Jesus, full of the Holy Spirit, returned from the Jordan and was led by the Spirit in the wilderness, where for forty days he was tempted by the devil. He ate nothing at all during those days, and when they were over, he was famished. The devil said to him, “If you are the Son of God, command this stone to become a loaf of bread.” Jesus answered him, “It is written, ‘One does not live by bread alone.’”   Luke 4:1-4

Accounts of the temptation of Jesus are recorded in Matthew (4:1-11), Mark (1:12-13), and Luke (4:1-13). After Jesus had been baptized by John, he went into the wilderness for 40 days. Matthew and Luke record that Jesus was fasting during that time. The devil met Jesus there and issued three temptations when Jesus was at his weakest from the extended fast. The first challenge was to turn a stone into bread. The second was to receive authority over all the kingdoms of the world in return for worshiping the devil. Finally, Jesus was encouraged to throw himself onto the rocks from the pinnacle of the Temple, knowing that God would protect him. Jesus refused each of the temptations, left the wilderness, and began his public ministry.

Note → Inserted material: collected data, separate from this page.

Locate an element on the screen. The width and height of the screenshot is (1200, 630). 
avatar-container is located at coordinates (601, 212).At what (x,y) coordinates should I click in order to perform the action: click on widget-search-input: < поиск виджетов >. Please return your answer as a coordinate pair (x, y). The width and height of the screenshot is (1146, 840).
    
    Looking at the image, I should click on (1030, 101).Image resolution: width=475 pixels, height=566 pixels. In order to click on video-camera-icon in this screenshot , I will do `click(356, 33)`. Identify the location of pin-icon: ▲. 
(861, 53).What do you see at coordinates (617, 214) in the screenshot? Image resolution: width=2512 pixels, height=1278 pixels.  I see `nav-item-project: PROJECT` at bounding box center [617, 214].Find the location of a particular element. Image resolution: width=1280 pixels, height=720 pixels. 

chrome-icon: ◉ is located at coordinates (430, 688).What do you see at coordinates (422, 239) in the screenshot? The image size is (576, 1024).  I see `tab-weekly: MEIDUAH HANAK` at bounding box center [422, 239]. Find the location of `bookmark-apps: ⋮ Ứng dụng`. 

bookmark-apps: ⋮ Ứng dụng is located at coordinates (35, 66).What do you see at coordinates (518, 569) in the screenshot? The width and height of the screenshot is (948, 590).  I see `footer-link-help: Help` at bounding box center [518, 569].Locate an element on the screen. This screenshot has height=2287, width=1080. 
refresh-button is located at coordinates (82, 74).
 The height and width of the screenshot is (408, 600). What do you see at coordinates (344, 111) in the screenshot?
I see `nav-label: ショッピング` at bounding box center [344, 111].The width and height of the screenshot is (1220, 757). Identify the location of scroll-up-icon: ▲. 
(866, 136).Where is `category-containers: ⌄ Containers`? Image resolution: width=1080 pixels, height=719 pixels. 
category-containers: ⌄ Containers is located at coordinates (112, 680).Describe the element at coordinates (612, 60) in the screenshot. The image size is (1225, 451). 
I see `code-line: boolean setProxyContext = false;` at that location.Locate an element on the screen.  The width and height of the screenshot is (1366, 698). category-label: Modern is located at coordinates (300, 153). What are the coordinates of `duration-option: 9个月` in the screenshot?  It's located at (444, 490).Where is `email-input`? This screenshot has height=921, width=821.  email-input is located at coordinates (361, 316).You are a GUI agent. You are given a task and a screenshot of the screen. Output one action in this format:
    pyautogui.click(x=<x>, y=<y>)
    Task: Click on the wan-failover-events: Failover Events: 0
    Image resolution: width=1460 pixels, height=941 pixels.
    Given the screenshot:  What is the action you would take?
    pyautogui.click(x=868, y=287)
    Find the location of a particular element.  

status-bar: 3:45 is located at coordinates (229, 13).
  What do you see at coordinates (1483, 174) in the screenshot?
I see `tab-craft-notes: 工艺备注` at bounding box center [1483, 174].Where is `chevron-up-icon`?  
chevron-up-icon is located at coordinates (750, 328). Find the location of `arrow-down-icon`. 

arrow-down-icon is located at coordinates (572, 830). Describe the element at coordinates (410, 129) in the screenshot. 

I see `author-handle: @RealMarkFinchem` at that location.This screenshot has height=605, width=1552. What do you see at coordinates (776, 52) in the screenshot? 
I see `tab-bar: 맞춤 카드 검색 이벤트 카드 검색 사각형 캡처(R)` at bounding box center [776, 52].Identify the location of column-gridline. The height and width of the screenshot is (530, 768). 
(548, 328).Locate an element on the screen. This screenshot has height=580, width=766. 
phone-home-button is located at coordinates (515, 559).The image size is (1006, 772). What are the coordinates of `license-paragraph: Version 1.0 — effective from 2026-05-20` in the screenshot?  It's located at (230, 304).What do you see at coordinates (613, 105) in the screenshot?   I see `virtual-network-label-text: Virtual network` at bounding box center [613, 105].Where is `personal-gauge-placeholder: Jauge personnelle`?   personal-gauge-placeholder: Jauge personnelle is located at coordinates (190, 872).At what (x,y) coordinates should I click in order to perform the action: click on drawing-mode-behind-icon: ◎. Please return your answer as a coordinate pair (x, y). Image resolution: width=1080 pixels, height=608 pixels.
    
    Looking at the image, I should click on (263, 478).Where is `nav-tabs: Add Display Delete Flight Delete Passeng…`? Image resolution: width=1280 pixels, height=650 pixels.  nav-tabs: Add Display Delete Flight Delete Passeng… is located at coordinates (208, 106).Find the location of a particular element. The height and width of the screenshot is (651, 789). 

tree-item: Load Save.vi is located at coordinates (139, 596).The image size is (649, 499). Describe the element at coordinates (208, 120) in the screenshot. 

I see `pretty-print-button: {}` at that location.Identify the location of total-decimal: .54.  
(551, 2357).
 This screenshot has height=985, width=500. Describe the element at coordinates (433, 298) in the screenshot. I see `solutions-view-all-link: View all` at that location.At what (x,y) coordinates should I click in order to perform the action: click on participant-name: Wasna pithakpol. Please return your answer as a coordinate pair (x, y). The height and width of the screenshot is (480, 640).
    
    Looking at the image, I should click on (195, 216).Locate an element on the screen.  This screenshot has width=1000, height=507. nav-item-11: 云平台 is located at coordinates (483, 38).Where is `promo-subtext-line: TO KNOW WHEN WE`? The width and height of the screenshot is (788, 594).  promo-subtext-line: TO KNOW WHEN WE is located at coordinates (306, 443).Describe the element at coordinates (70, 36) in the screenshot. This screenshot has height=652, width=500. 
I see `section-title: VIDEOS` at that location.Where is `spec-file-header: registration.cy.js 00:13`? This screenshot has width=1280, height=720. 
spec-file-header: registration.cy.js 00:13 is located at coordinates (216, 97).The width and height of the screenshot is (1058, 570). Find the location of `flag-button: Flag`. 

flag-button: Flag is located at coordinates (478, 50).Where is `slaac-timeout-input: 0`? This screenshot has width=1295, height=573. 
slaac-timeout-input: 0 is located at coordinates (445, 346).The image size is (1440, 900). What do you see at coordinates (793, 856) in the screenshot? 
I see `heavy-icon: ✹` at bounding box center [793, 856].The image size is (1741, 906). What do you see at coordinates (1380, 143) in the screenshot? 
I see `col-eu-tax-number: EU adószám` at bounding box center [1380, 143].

Whether one reads this account as a factual or a metaphorical account is beyond the purpose of this Life Note. What I address here is how the temptations of Jesus are about the use of personal power, and how these are temptations we too face, in endless variations, throughout our lives. If the life of Jesus is the standard for our life, we have much to learn from how he used, and refused to use, the power at his disposal.

Although scripture does not give a reason for the fast, it seems safe to assume it was a part of Jesus’ preparation for his ministry. The first challenge was to use his power to turn a stone into bread and end his fast. On the one hand, if I were hungry and had such power, it would be difficult not to use it in that way. Unfortunately, that would betray his purpose for fasting and nullify the benefits from the difficulties he had already endured. Jesus’ response is “One does not live by bread alone” (Luke 4:4).

The second temptation was to betray his lineage, as revealed by God at his baptism (“You are my son, the Beloved”). By reflecting anything less than the Father, Jesus could not fulfill his purpose of making God known to us. We are frequently encouraged to settle for something less than what we strive for, and we are given the power to settle through our free will. It is not that God will no longer love us if we settle for less, it is that we will disappoint ourselves for giving in, as well as failing to accomplish that which we set out to achieve. Jesus’ response is “Worship the Lord your God, and serve him only” (Luke 4:8).

The third temptation was to do damage to his physical body on the assumption God would keep him safe. After all, God had a huge purpose for Jesus in the world. We know God takes us where we are, in whatever shape we are in, and uses us for purposes beyond our comprehension. Even if angels did not save Jesus from the rocks below, surely God would find a way to use him. This temptation was about showing how low we can sink and still have God lift us up. Jesus’ response is “Do not put the Lord your God to the test” (Luke 4:13).

It is in our most vulnerable moments when we are tempted to use whatever means are available to ease our suffering, regardless of whether we believe we are tempted by the devil, by human nature, or our own personal weakness. The end does not justify the means when it comes to personal holiness. Patience, trust, and faith are required. The way out is by going through the difficulty, not by taking shortcuts around it. Inevitably, at some point or points in our lives, we will find ourselves in a metaphorical wilderness: hungry, alone, and tempted. In our weakest moments, it is helpful to remember how Jesus handled temptation: by persisting after our prayerfully-determined aims, by being as faithful to God as God is to us, and by treating our bodies as God’s temple. God’s strength manifests in our weakness.

This is the 9th in a series of Life Notes entitled “What Did Jesus Say?”